Mentioned below overrides are default ones and will be applied to ceph-rgw group

---
ceph_conf_overrides_rgw: |-
  {{
    {
      'client.rgw.' ~ hostvars[inventory_hostname]['ansible_facts']['hostname'] ~ '.rgw0': {
        'rgw_keystone_url': keystone_service_adminuri,
        'rgw_keystone_api_version': 3,
        'rgw_keystone_admin_user': radosgw_admin_user,
        'rgw_keystone_admin_password': radosgw_admin_password,
        'rgw_keystone_admin_project': radosgw_admin_tenant,
        'rgw_keystone_admin_domain': 'default',
        'rgw_keystone_accepted_roles': 'member, admin, swiftoperator',
        'rgw_keystone_implicit_tenants': 'true',
        'rgw_swift_account_in_url': 'true',
        'rgw_swift_versioning_enabled': 'true',
        'rgw_enable_apis': 'swift, s3',
        'rgw_s3_auth_use_keystone': 'true'
      }
    }
  }}

###
### Backend TLS
###

# Ceph configuration options to enable TLS on ceph-rgw
radosgw_frontend_ssl_certificate: "{{ ceph_rgw_backend_ssl is truthy | ternary(ceph_rgw_ssl_cert, '') }}"
# Ceph-ansible requires to include private key in `radosgw_frontend_ssl_certificate`
# which is not possible with ansible-role-pki.
# That is why `ssl_private_key` is defined in `radosgw_frontend_options`.
radosgw_frontend_options: "{{ ceph_rgw_backend_ssl is truthy | ternary('ssl_private_key=' + ceph_rgw_ssl_key, '') }}"

# Define if communication between haproxy and service backends should be
# encrypted with TLS.
ceph_rgw_backend_ssl: "{{ openstack_service_backend_ssl | default(False) }}"

# Storage location for SSL certificate authority
ceph_rgw_pki_dir: "{{ openstack_pki_dir | default('/etc/openstack_deploy/pki') }}"

# Delegated host for operating the certificate authority
ceph_rgw_pki_setup_host: "{{ openstack_pki_setup_host | default('localhost') }}"

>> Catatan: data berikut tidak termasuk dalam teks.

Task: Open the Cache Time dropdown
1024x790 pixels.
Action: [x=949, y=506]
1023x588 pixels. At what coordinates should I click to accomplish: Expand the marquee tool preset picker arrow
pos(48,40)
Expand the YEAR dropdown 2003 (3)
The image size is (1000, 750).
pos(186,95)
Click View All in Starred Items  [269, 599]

# ceph_rgw server certificate
ceph_rgw_pki_keys_path: "{{ ceph_rgw_pki_dir ~ '/certs/private/' }}"
ceph_rgw_pki_certs_path: "{{ ceph_rgw_pki_dir ~ '/certs/certs/' }}"
ceph_rgw_pki_intermediate_cert_name: "{{ openstack_pki_service_intermediate_cert_name | default('ExampleCorpIntermediate') }}"
ceph_rgw_pki_regen_cert: ''
ceph_rgw_pki_san: "{{ openstack_pki_san | default('DNS:' ~ ansible_facts['hostname'] ~ ',IP:' ~ management_address) }}"
ceph_rgw_pki_certificates:
  - name: "ceph_rgw_{{ ansible_facts['hostname'] }}"
    provider: ownca
    cn: "{{ ansible_facts['hostname'] }}"
    san: "{{ ceph_rgw_pki_san }}"
    signed_by: "{{ ceph_rgw_pki_intermediate_cert_name }}"

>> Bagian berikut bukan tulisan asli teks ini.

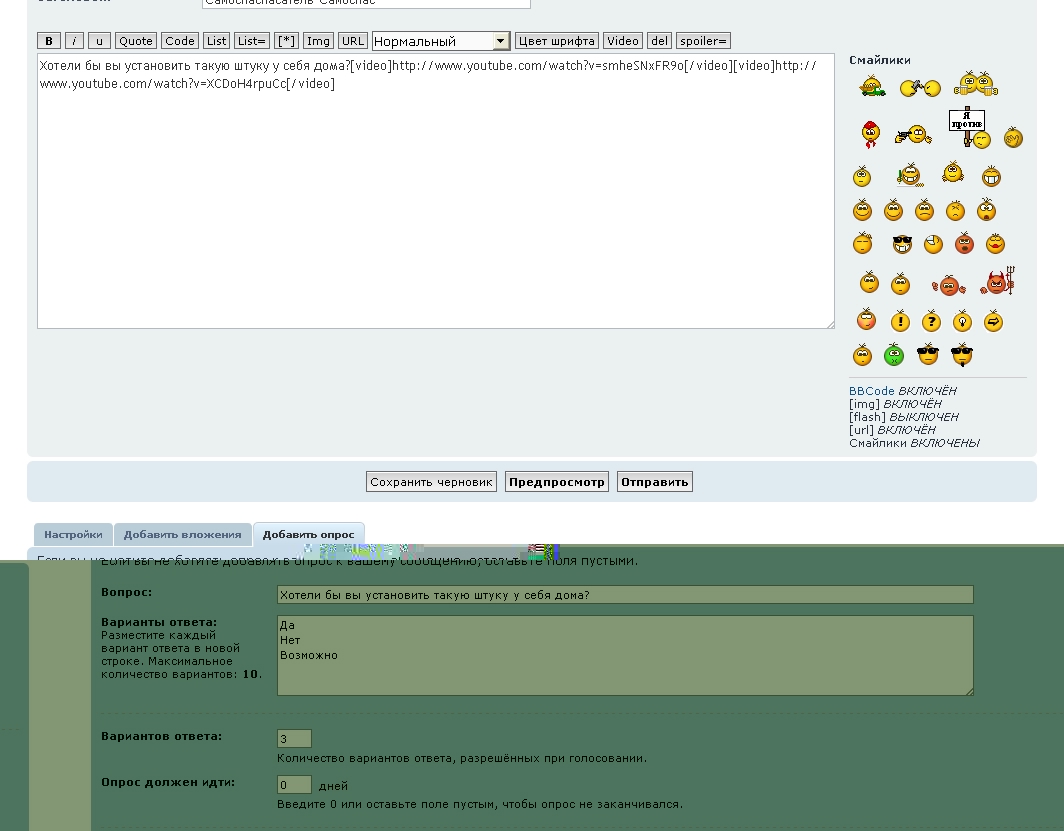Click the Video BBCode button

pos(622,41)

# ceph_rgw destination files for SSL certificates
ceph_rgw_ssl_cert: /etc/ceph/ceph-rgw.pem
ceph_rgw_ssl_key: /etc/ceph/ceph-rgw.key

# Installation details for SSL certificates
ceph_rgw_pki_install_certificates:
  - src: "{{ ceph_rgw_user_ssl_cert | default(ceph_rgw_pki_certs_path ~ 'ceph_rgw_' ~ ansible_facts['hostname'] ~ '-chain.crt') }}"
    dest: "{{ ceph_rgw_ssl_cert }}"
    owner: "ceph"
    group: "ceph"
    mode: "0644"
  - src: "{{ ceph_rgw_user_ssl_key | default(ceph_rgw_pki_keys_path ~ 'ceph_rgw_' ~ ansible_facts['hostname'] ~ '.key.pem') }}"
    dest: "{{ ceph_rgw_ssl_key }}"
    owner: "ceph"
    group: "ceph"
    mode: "0600"

# Define user-provided SSL certificates
#ceph_rgw_user_ssl_cert: <path to cert on ansible deployment host>
#ceph_rgw_user_ssl_key: <path to cert on ansible deployment host>

Anda mungkin juga ingin menambahkan opsi rgw_dns_name jika Anda ingin mengaktifkan nama host bucket dengan API S3.